This version is still in development and is not considered stable yet. For the latest stable version, please use spring-cloud-task 3.3.0!

Batch

This section goes into more detail about Spring Cloud Task’s integration with Spring Batch. Tracking the association between a job execution and the task in which it was executed.

Associating a Job Execution to the Task in which It Was Executed

Spring Boot provides facilities for the execution of batch jobs within a Spring Boot Uber-jar. Spring Boot’s support of this functionality lets a developer execute multiple batch jobs within that execution. Spring Cloud Task provides the ability to associate the execution of a job (a job execution) with a task’s execution so that one can be traced back to the other.

Spring Cloud Task achieves this functionality by using the TaskBatchExecutionListener. By default, this listener is auto configured in any context that has both a Spring Batch Job configured (by having a bean of type Job defined in the context) and the spring-cloud-task-batch jar on the classpath. The listener is injected into all jobs that meet those conditions.

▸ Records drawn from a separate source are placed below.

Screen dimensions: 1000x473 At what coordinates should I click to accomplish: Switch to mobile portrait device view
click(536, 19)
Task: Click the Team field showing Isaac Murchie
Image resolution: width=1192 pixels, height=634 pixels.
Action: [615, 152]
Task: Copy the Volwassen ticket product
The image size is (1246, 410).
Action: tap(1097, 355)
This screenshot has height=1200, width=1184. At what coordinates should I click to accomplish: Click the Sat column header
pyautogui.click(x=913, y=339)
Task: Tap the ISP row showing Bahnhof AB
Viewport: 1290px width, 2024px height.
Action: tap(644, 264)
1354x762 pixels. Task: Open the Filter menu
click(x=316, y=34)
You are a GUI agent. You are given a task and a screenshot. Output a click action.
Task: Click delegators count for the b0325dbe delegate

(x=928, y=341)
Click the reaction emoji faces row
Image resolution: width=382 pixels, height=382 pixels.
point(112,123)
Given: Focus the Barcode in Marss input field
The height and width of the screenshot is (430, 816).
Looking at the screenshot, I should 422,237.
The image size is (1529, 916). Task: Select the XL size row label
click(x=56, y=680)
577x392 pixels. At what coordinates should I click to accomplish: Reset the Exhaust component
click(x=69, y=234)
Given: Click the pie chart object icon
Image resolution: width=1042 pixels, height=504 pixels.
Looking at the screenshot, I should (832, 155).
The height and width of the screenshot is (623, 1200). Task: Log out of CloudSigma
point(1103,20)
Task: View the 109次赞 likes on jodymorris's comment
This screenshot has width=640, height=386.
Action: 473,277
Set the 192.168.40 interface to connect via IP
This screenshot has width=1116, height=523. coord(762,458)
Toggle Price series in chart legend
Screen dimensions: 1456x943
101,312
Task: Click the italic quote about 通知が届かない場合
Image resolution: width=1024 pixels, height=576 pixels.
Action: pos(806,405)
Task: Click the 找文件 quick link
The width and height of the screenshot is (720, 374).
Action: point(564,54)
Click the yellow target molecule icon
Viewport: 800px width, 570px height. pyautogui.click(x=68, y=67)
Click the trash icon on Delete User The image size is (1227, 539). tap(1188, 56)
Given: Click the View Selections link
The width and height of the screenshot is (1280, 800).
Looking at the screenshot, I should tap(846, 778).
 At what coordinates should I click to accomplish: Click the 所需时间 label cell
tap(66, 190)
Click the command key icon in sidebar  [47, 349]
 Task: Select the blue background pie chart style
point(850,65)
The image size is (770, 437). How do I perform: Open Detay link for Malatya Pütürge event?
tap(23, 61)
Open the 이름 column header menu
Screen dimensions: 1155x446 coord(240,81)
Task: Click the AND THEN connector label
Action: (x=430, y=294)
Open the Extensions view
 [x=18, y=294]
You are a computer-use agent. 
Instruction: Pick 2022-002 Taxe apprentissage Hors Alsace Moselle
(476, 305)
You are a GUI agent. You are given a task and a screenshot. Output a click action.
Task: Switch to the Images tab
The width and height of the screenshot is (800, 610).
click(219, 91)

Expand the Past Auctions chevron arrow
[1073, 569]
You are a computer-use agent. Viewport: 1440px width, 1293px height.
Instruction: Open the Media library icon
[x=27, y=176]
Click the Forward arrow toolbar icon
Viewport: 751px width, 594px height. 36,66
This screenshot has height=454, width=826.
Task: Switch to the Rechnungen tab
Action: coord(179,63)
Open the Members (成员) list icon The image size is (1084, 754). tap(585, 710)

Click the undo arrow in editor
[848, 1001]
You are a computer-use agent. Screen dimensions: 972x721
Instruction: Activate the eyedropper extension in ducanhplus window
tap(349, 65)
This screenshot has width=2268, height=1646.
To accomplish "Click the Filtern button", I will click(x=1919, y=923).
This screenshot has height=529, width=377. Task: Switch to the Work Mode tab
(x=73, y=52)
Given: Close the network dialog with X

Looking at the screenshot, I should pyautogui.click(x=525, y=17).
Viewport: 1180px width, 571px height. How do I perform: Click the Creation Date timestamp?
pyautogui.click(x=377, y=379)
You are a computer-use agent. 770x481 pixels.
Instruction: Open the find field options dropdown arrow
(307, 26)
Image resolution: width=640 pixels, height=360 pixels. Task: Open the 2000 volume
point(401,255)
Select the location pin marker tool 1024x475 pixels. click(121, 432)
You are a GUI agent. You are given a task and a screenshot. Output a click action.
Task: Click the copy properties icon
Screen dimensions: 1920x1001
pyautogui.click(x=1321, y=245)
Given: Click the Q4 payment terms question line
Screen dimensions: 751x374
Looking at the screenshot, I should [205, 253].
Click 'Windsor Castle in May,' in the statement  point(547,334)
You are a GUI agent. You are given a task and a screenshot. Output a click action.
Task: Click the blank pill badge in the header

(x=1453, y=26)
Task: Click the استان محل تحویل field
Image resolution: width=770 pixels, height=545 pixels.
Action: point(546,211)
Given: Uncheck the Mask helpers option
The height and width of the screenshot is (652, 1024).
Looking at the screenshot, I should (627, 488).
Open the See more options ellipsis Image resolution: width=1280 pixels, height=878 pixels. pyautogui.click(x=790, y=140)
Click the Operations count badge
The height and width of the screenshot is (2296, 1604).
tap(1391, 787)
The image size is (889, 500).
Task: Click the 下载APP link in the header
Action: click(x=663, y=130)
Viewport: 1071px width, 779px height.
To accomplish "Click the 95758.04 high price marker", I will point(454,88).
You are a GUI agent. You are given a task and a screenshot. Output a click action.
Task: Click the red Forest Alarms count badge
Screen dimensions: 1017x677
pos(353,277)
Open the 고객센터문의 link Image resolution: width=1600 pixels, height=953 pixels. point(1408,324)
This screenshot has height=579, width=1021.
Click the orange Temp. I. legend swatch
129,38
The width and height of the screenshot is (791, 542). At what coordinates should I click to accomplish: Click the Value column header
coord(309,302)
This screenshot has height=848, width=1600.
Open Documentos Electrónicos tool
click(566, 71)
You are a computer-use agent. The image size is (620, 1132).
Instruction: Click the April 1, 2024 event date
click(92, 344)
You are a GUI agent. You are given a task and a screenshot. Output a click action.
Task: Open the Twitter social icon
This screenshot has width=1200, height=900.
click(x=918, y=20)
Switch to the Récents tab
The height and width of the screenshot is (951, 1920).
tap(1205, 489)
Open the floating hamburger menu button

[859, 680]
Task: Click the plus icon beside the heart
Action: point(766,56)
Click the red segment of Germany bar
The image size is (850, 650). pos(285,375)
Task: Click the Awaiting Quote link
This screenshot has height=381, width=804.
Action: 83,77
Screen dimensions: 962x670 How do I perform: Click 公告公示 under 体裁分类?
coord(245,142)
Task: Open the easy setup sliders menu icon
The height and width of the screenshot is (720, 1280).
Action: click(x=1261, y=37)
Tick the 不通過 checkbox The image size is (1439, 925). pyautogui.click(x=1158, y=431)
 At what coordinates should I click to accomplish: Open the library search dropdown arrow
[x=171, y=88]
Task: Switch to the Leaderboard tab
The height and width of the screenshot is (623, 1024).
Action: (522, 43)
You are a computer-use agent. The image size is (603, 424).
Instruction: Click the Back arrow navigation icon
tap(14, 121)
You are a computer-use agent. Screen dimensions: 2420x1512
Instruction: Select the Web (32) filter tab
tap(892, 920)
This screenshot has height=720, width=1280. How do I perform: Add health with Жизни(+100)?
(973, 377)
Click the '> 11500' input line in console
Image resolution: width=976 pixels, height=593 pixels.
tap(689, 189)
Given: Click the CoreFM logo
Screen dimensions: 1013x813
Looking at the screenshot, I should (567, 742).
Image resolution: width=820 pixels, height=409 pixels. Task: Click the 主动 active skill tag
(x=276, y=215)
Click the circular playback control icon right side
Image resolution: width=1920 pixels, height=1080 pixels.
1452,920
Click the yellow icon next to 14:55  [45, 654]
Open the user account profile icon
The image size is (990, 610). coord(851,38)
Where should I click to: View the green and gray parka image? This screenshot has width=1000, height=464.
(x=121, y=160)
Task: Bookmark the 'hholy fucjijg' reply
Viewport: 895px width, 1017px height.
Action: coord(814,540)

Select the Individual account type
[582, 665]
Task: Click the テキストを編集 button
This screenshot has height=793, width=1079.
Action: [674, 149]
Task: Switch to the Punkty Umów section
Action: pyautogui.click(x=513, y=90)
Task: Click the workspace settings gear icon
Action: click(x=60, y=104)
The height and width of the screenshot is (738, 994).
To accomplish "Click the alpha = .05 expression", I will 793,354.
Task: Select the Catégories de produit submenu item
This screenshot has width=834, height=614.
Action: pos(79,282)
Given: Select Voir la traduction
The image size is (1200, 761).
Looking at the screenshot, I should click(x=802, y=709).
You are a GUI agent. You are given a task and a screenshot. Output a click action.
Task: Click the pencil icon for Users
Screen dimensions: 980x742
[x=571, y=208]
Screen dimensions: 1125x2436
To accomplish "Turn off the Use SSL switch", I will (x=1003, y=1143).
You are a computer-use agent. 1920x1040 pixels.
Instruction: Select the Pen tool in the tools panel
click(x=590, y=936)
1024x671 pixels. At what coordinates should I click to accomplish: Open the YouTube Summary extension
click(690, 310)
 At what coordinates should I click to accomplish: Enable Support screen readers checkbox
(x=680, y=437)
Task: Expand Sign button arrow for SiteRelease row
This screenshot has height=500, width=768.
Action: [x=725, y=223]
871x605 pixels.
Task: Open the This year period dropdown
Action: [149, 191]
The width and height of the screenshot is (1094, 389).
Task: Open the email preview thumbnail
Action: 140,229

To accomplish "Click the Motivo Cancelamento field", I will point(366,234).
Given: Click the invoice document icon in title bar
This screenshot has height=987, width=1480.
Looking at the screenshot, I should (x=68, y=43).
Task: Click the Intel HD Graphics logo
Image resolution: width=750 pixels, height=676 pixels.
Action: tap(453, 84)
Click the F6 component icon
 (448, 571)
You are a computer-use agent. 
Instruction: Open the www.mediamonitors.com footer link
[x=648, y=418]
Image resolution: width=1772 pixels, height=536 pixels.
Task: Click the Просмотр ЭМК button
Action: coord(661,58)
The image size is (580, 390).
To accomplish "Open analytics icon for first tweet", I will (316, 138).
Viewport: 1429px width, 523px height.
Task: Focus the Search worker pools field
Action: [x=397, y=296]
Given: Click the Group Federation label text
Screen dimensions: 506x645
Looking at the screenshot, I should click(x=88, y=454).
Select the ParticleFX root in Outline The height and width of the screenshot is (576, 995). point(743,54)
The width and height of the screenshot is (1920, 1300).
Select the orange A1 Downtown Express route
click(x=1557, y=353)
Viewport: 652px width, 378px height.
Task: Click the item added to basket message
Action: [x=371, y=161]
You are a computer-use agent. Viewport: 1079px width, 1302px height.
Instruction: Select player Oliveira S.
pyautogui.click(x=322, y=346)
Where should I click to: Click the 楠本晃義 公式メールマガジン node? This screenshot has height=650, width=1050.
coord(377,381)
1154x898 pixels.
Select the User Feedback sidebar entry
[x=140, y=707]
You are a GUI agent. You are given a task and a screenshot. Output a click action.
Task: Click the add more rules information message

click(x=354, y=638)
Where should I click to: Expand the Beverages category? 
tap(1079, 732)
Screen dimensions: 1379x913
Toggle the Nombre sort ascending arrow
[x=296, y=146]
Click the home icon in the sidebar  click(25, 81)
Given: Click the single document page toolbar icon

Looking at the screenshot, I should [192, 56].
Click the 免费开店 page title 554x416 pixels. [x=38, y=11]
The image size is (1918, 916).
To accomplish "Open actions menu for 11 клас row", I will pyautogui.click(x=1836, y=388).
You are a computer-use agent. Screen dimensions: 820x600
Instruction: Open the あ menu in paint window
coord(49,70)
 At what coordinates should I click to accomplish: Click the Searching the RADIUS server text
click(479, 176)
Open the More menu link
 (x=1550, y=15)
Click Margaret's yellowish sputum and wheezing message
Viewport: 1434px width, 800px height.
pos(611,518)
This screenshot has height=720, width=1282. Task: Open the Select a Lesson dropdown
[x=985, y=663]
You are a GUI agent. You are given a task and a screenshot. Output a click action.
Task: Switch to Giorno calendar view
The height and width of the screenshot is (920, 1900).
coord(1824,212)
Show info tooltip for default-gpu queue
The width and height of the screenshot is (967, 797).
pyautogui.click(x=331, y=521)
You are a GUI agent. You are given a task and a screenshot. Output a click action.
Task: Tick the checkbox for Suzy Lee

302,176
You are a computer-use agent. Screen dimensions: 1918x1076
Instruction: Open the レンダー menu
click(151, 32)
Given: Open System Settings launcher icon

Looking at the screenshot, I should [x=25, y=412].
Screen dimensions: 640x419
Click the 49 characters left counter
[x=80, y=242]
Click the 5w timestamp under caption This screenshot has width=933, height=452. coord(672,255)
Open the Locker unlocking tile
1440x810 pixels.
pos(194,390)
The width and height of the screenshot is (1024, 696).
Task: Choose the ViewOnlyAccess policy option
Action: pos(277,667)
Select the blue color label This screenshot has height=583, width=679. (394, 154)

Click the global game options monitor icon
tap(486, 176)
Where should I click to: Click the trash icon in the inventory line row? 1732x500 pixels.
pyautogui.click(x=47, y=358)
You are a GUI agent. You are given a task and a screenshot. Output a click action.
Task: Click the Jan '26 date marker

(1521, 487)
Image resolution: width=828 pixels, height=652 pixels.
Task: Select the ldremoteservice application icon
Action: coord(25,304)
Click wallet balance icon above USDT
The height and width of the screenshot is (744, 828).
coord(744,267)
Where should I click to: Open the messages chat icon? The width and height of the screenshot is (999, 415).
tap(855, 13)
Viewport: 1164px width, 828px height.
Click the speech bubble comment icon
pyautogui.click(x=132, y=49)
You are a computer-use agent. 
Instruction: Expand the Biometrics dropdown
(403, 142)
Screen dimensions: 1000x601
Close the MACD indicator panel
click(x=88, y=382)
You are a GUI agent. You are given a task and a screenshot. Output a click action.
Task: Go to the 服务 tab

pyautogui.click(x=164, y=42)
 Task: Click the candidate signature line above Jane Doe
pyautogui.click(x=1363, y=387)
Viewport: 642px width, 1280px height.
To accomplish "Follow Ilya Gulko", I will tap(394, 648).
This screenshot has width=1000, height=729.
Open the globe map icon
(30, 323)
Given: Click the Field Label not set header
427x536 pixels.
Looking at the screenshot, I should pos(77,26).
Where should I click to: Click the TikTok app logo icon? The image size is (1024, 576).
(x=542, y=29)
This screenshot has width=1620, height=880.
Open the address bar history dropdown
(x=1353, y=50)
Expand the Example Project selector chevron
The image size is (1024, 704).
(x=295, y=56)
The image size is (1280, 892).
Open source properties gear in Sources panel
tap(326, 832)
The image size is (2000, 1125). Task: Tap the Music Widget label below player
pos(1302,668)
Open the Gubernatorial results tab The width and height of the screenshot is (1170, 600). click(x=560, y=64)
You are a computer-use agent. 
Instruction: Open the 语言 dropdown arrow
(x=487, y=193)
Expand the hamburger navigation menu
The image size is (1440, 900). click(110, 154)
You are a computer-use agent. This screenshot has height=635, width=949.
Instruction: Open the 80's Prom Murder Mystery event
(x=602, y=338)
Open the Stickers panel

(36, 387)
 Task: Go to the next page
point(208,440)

Overriding the TaskBatchExecutionListener

To prevent the listener from being injected into any batch jobs within the current context, you can disable the autoconfiguration by using standard Spring Boot mechanisms.

To only have the listener injected into particular jobs within the context, override the batchTaskExecutionListenerBeanPostProcessor and provide a list of job bean IDs, as shown in the following example:

public static TaskBatchExecutionListenerBeanPostProcessor batchTaskExecutionListenerBeanPostProcessor() {
	TaskBatchExecutionListenerBeanPostProcessor postProcessor =
		new TaskBatchExecutionListenerBeanPostProcessor();

	postProcessor.setJobNames(Arrays.asList(new String[] {"job1", "job2"}));

	return postProcessor;
}
You can find a sample batch application in the samples module of the Spring Cloud Task Project, here.

Batch Informational Messages

Spring Cloud Task provides the ability for batch jobs to emit informational messages. The “Spring Batch Events” section covers this feature in detail.

Batch Job Exit Codes

As discussed earlier, Spring Cloud Task applications support the ability to record the exit code of a task execution. However, in cases where you run a Spring Batch Job within a task, regardless of how the Batch Job Execution completes, the result of the task is always zero when using the default Batch/Boot behavior. Keep in mind that a task is a boot application and that the exit code returned from the task is the same as a boot application. To override this behavior and allow the task to return an exit code other than zero when a batch job returns an BatchStatus of FAILED, set spring.cloud.task.batch.fail-on-job-failure to true. Then the exit code can be 1 (the default) or be based on the specified ExitCodeGenerator)

This functionality uses a new ApplicationRunner that replaces the one provided by Spring Boot. By default, it is configured with the same order. However, if you want to customize the order in which the ApplicationRunner is run, you can set its order by setting the spring.cloud.task.batch.applicationRunnerOrder property. To have your task return the exit code based on the result of the batch job execution, you need to write your own CommandLineRunner.